-- Given records follows --

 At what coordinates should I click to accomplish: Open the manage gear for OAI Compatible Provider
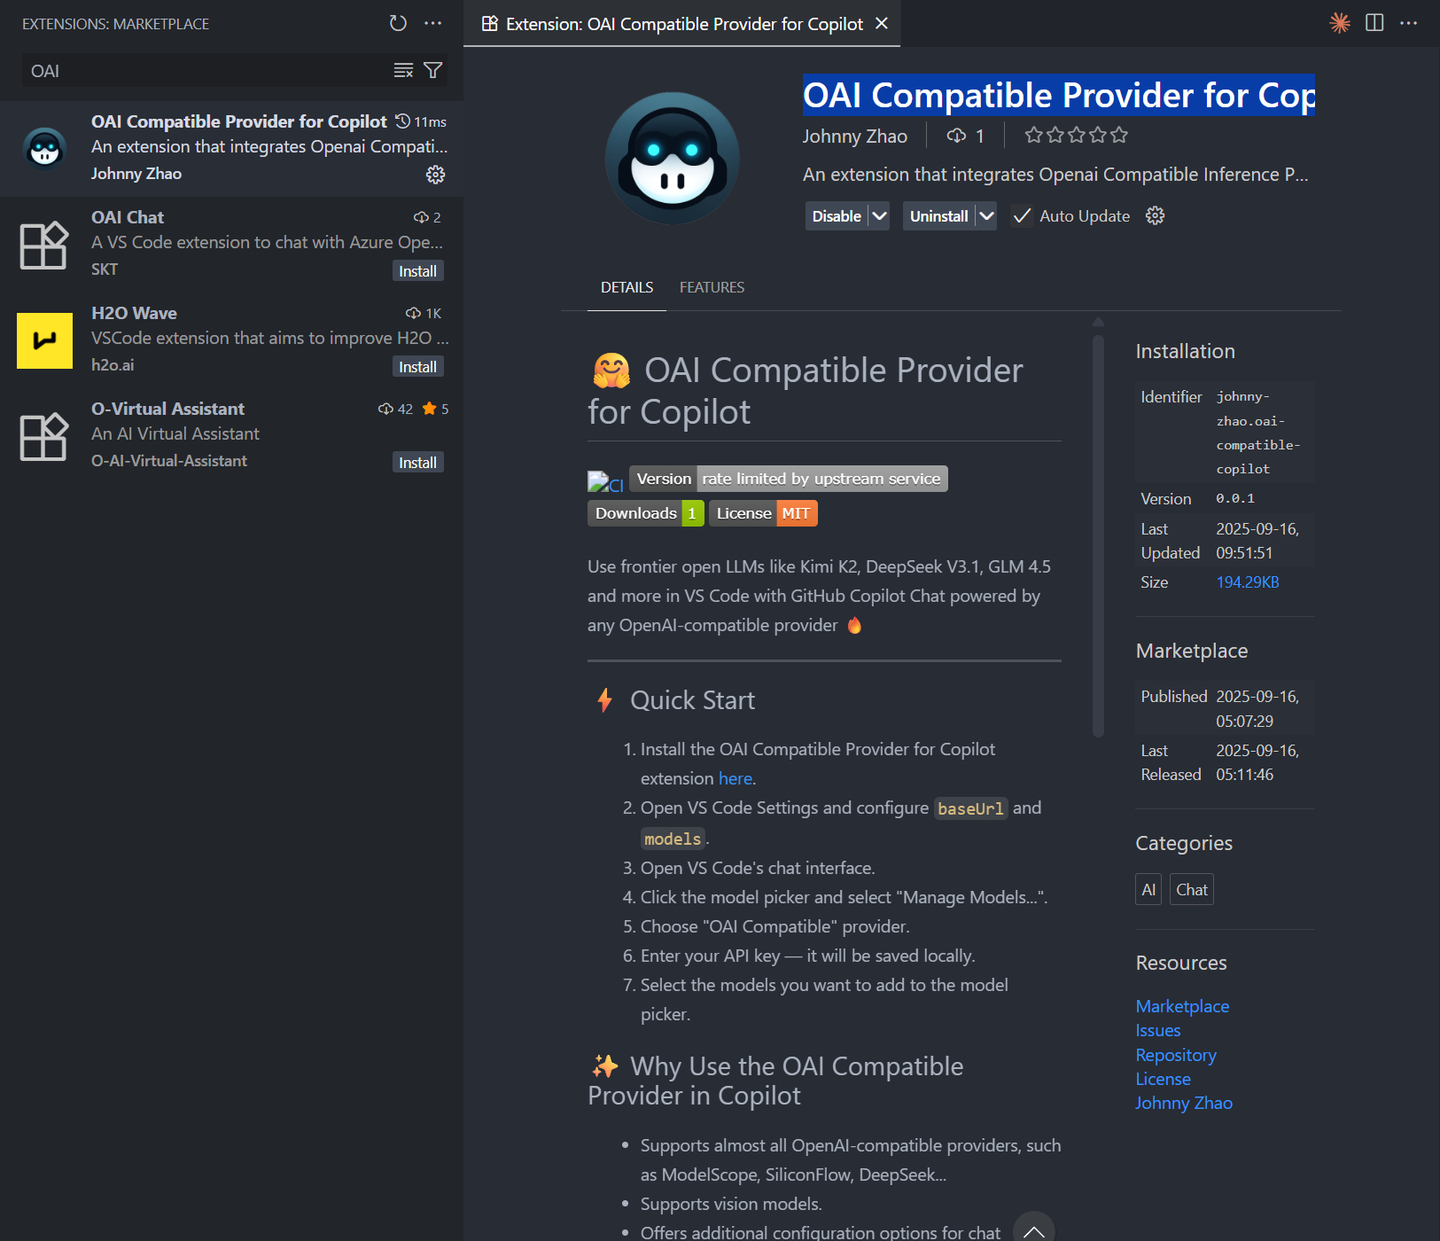click(435, 174)
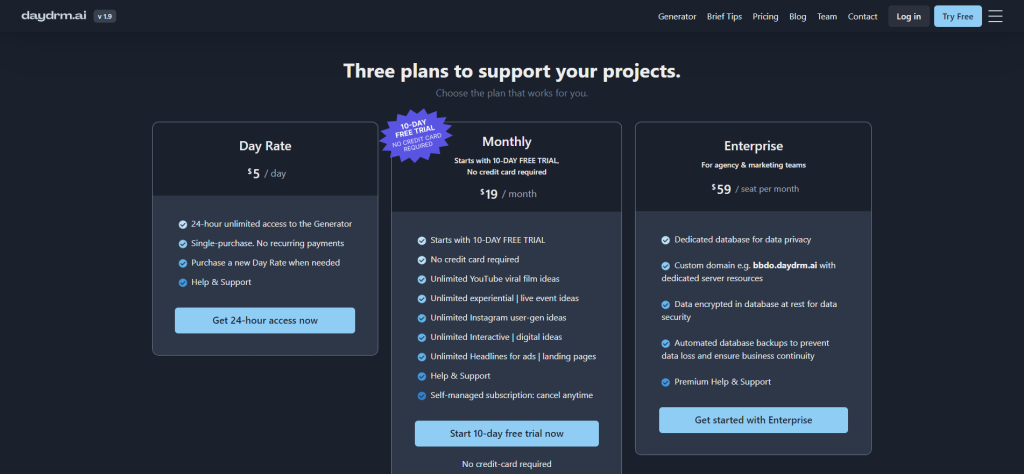The height and width of the screenshot is (474, 1024).
Task: Click checkmark next to Single-purchase item
Action: point(183,244)
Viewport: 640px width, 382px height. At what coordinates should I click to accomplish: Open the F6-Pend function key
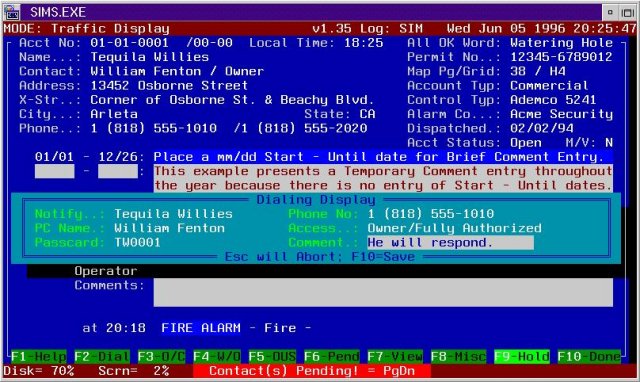tap(331, 356)
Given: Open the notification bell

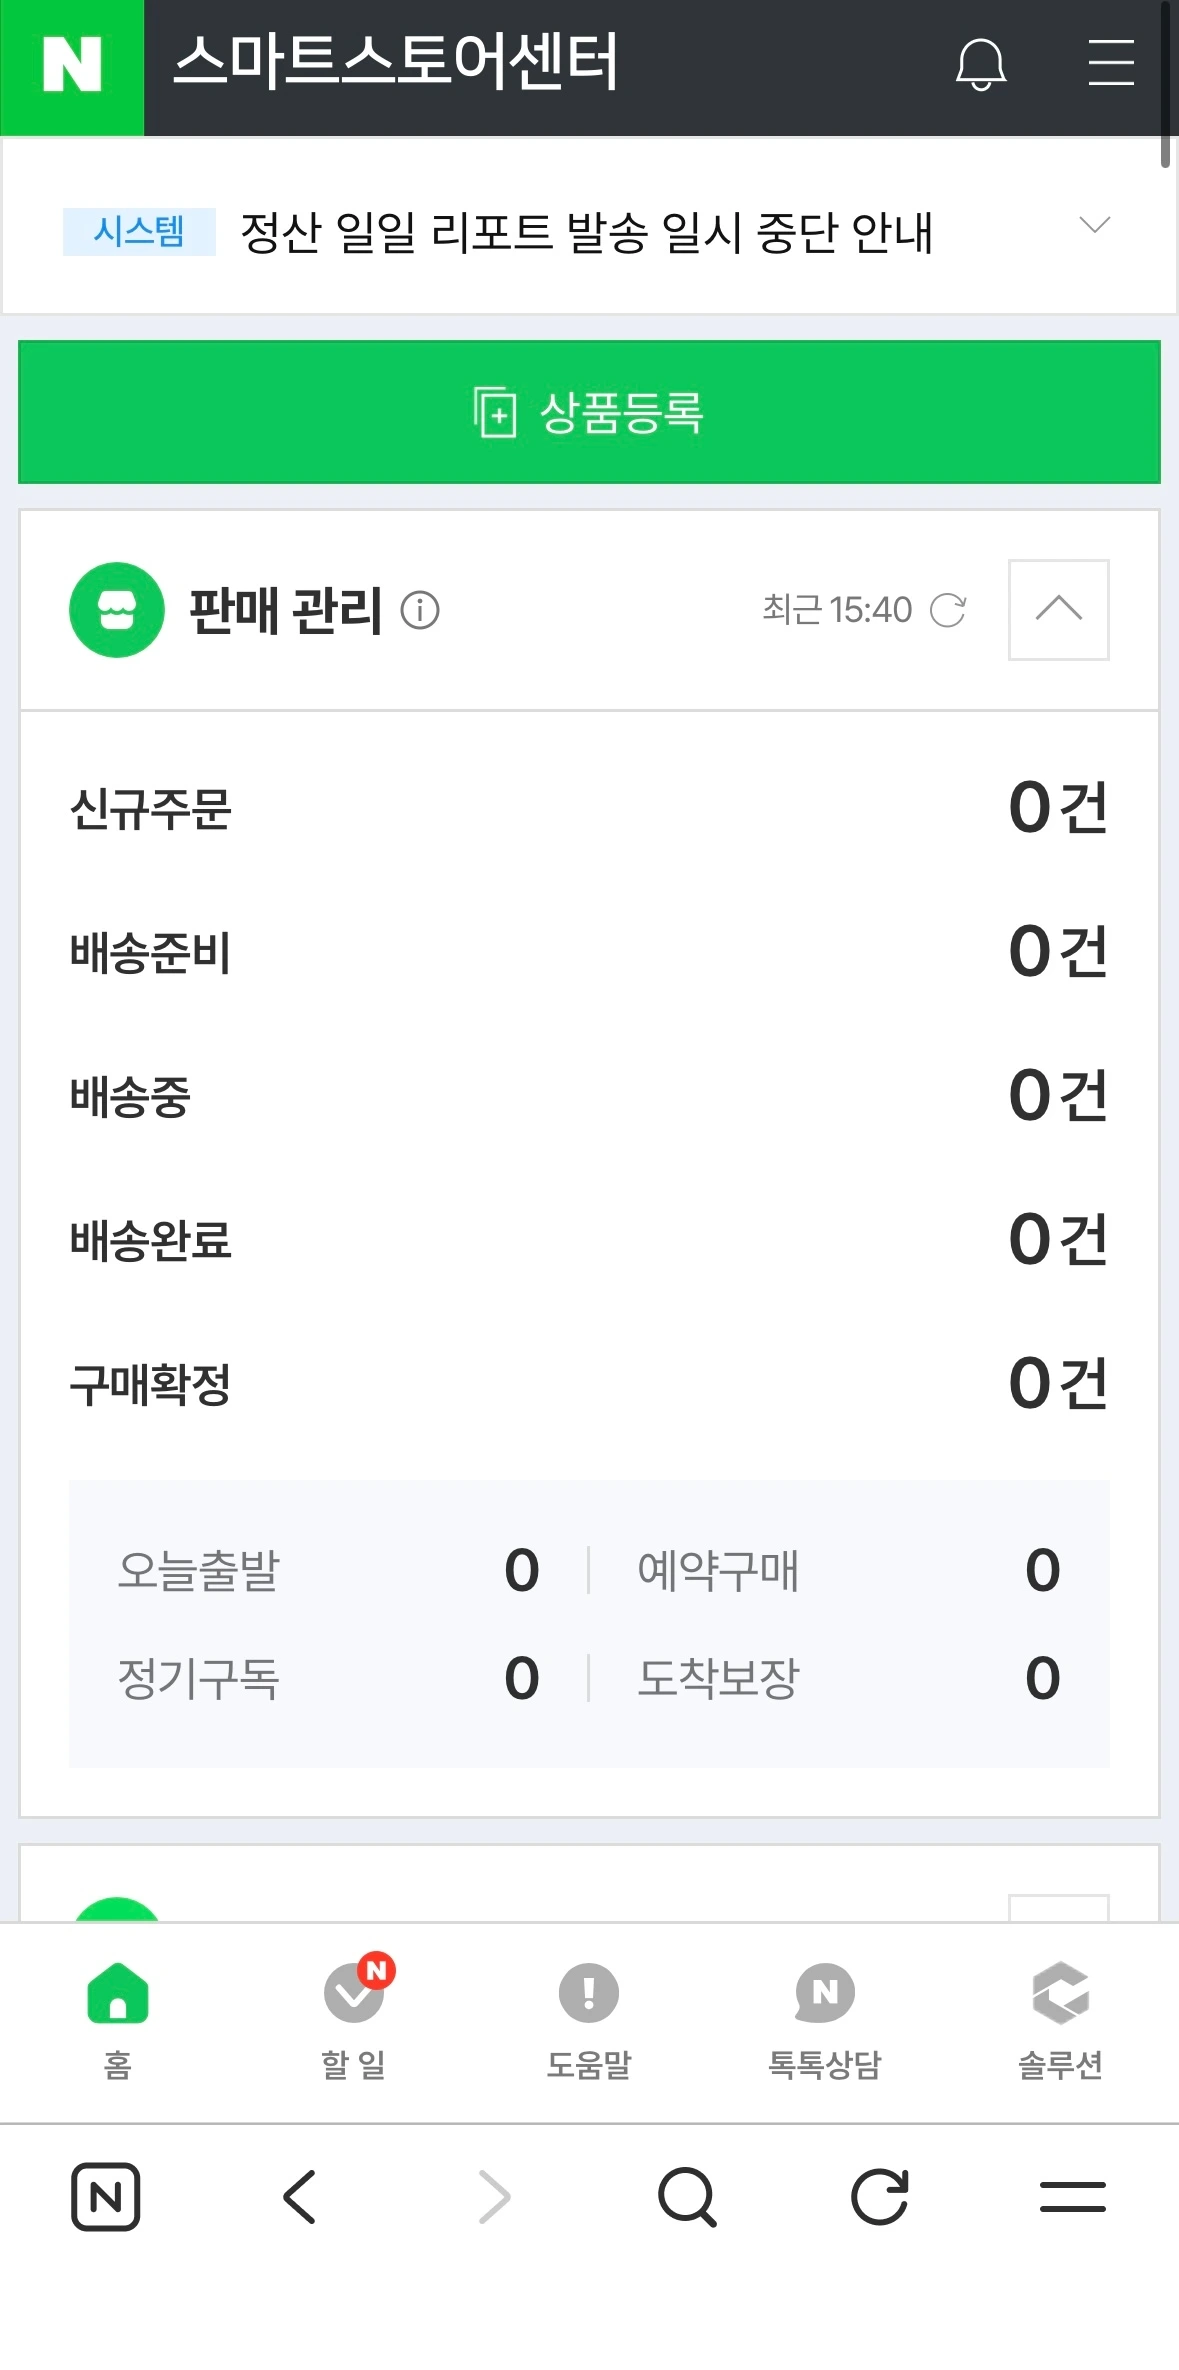Looking at the screenshot, I should (x=980, y=66).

-- Given records concluded --

=== Activity ===
Pictures stay out; copy every entry above exactly.

=== Your response ===
 At what coordinates should I click to accomplish: Open the manage gear for OAI Compatible Provider
click(435, 174)
The height and width of the screenshot is (474, 1024).
Task: Click checkmark next to Single-purchase item
Action: point(183,244)
Viewport: 640px width, 382px height. At what coordinates should I click to accomplish: Open the F6-Pend function key
tap(331, 356)
Given: Open the notification bell

Looking at the screenshot, I should (x=980, y=66).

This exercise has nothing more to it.